Robert H. Frank is a Cornell economist who is happy to rethink the axioms of his trade when they don’t square with real-world outcomes. To appreciate how refreshing that is, just consider the blindness of his profession to the tumorous swelling of the 2000s credit bubble. That phenomenon violated the prevailing economic doctrine, and consequently most economists ignored it.

Frank was among the early “behavioral” economists, mavericks who had noticed that real people frequently acted in ways that economists thought irrational. Consider the phenomenon of “inequity aversion.” A is given $100 that he must divide between himself and B. B can veto the division, but if he does, neither of them gets anything. Rationally, if A proposes a $99-$1 split, B should accept it, because that’s better than nothing. In thousands of experiments, however, B almost never accepts such a deal—better to get nothing than be a party to an outcome so obviously unfair.

Such behavior seems wired. If monkeys are trained to perform a task by being rewarded with cucumbers, they will go on strike if they see another group performing the same task for grapes, a more appetizing reward. To Frank, such behavior suggests that “nature marks on a curve.” Grapes and cucumbers are “positional” goods. Their value depends on what your neighbor has. Cucumbers are worth working for, unless your peers are being paid in grapes.

Charles Darwin was well acquainted with the works of the classical economists, but he went beyond them with the insight that the self-interest of the individual is often strikingly divergent from the interests of the species. Frank adds that it is usually the race for positional goods that causes the most damage.

Take the example of bull elks. The one with the biggest antlers usually wins the battle for insemination privileges with the herd’s cows, a positional good. But since oversized antlers get caught in trees, the evolutionary antler arms race makes all the bulls more vulnerable to woodland predators.

Top hedge-fund managers have amassed astonishing amounts of money, but their very success may be destroying the economy. Their antlers are too big. The top 1 percent of earners now collect nearly 24 percent of all taxable income, up from 9 percent in 1980. That upward shift of income has markedly depressed middle-class incomes, a fact temporarily masked by the credit bubble. Now with the bubble blown, the country struggles with bad debts, depressed purchasing power, and the flight of capital to the hope-filled pastures of emerging markets. To make matters worse, a big slice of our brightest and most technically trained graduates is engaged in wasteful schemings to skim yet more money from the core economy. In effect, a small number of bull elks have succeeded beyond previous imaginings, but the herd is in desperate shape.

(Stored records)

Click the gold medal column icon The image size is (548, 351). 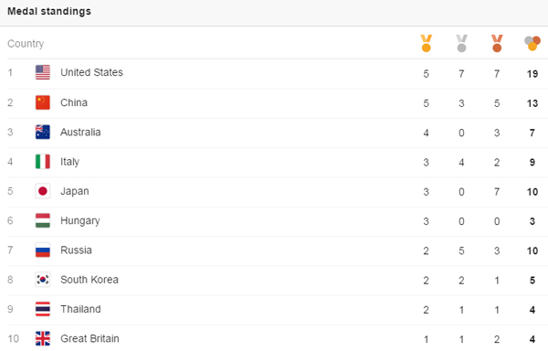coord(426,43)
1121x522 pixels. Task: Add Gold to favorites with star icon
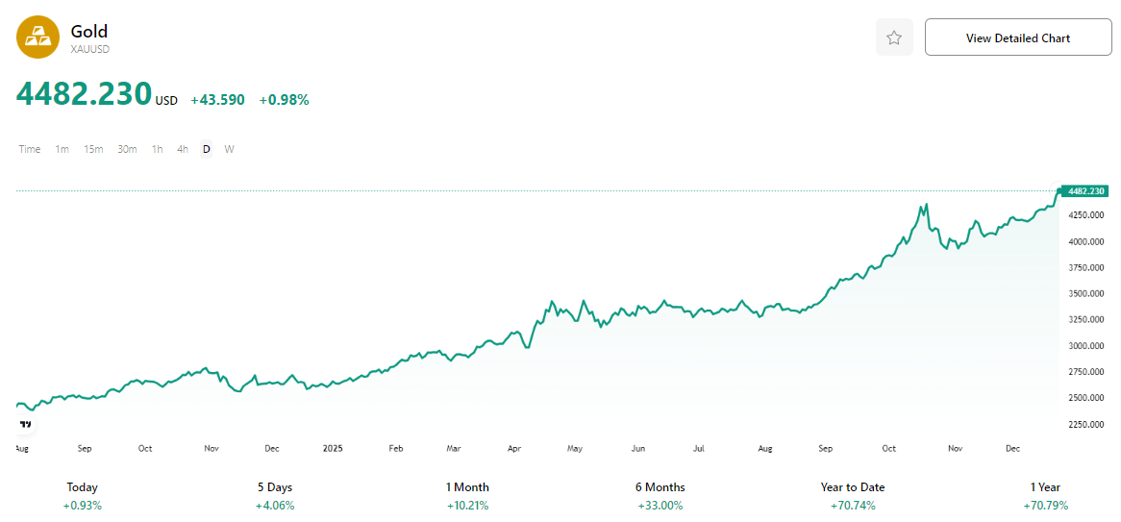tap(894, 37)

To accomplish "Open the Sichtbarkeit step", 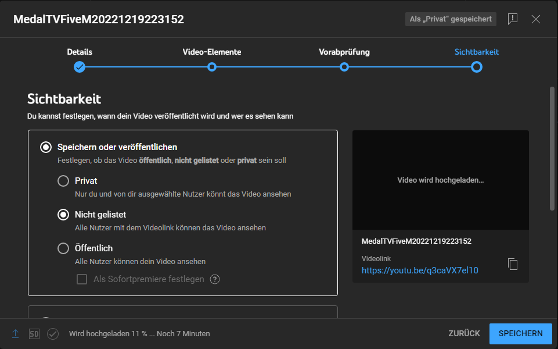I will point(477,67).
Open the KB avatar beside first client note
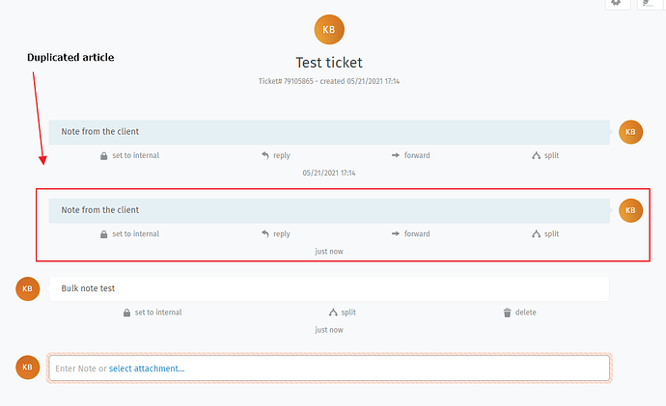666x406 pixels. click(x=630, y=132)
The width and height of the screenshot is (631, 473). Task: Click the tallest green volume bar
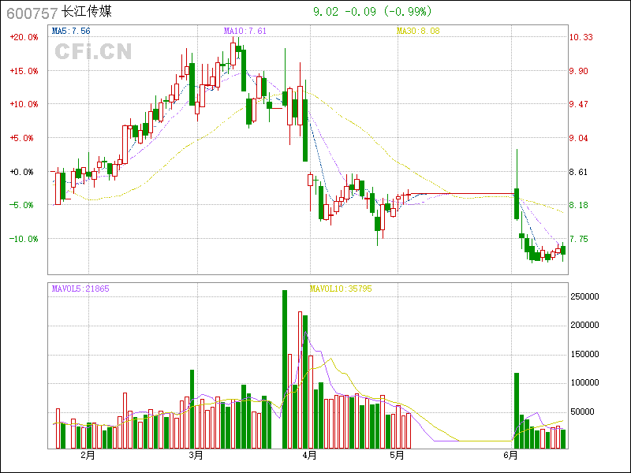point(285,369)
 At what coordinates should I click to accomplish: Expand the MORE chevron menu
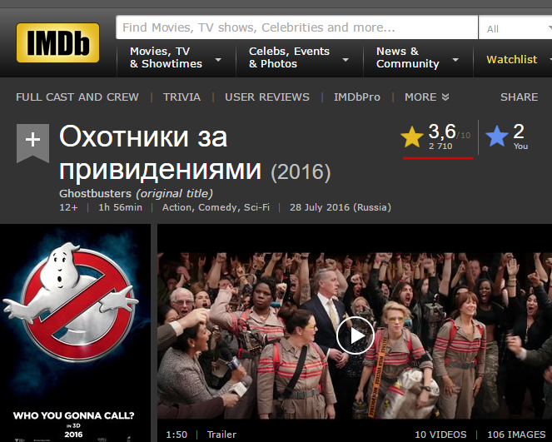pos(426,97)
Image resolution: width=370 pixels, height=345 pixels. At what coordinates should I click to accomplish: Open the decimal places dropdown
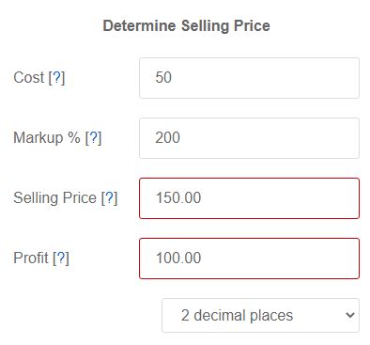coord(260,315)
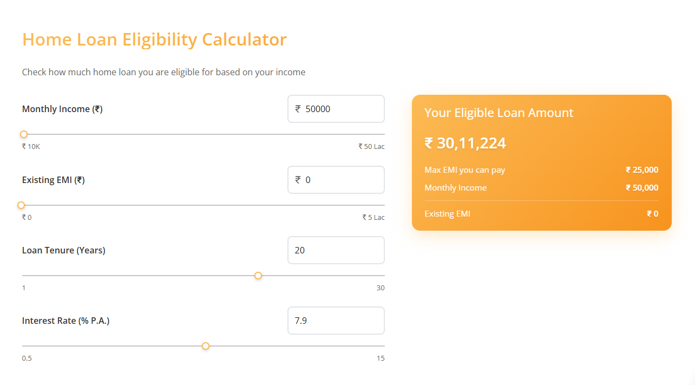Click the Your Eligible Loan Amount heading
695x385 pixels.
point(499,113)
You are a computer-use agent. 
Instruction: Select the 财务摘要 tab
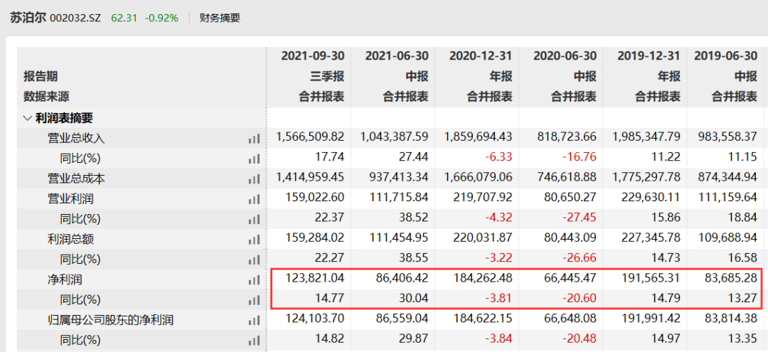220,18
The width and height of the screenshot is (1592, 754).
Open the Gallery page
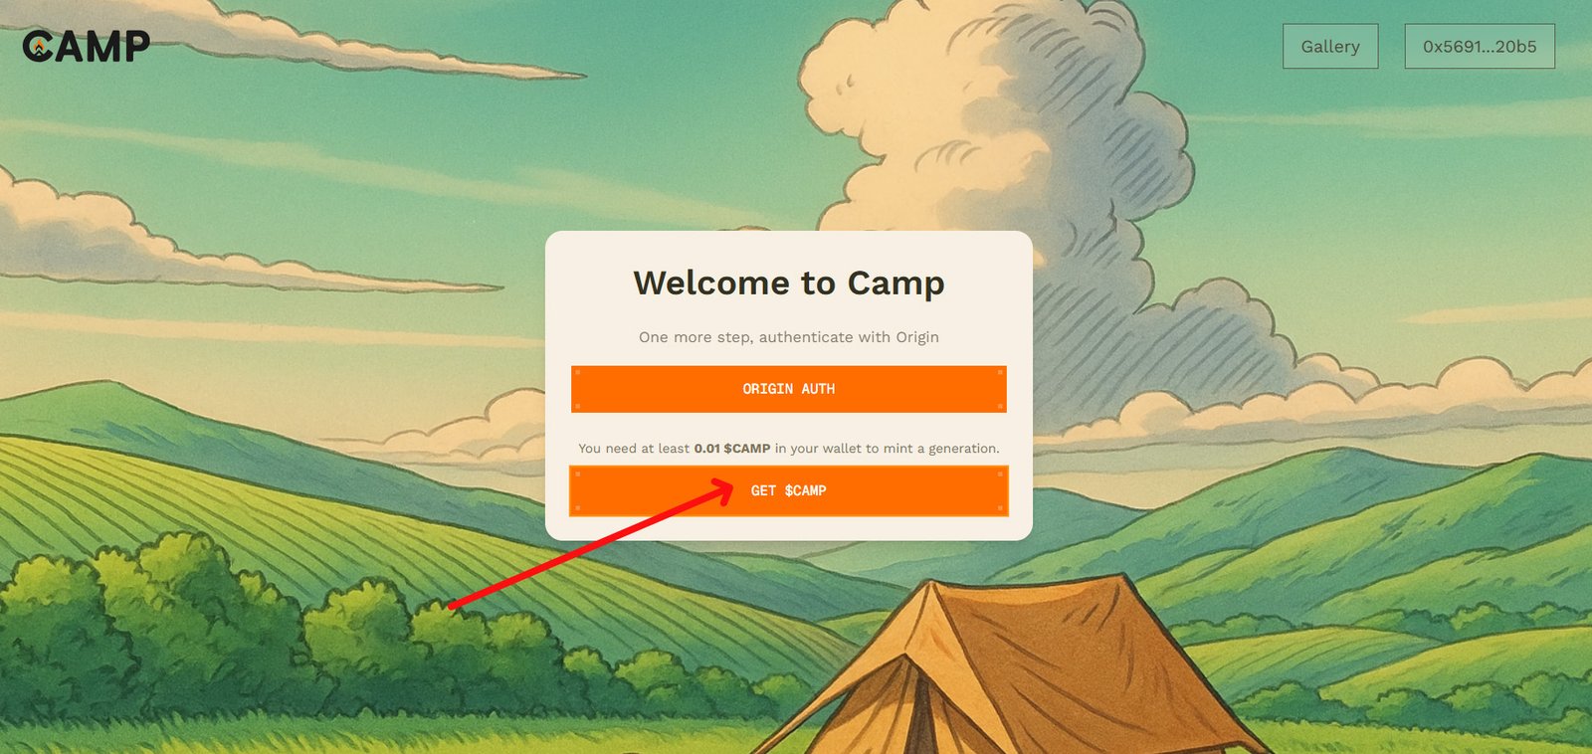(1330, 47)
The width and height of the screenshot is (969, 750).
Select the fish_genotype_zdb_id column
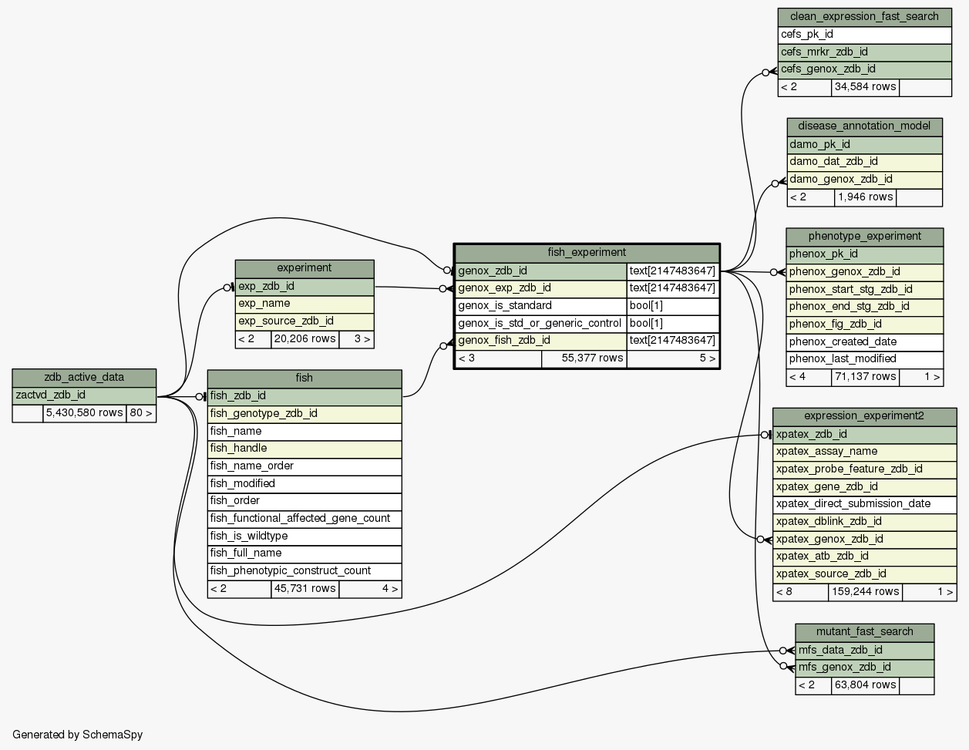pos(304,414)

ABOUT THIS TASK: Please return, word for word, the portion of the passage on Robert H. Frank above that starts at "Charles Darwin was" and stops after "to woodland predators.".

ANSWER SECTION:
Charles Darwin was well acquainted with the works of the classical economists, but he went beyond them with the insight that the self-interest of the individual is often strikingly divergent from the interests of the species. Frank adds that it is usually the race for positional goods that causes the most damage.

Take the example of bull elks. The one with the biggest antlers usually wins the battle for insemination privileges with the herd’s cows, a positional good. But since oversized antlers get caught in trees, the evolutionary antler arms race makes all the bulls more vulnerable to woodland predators.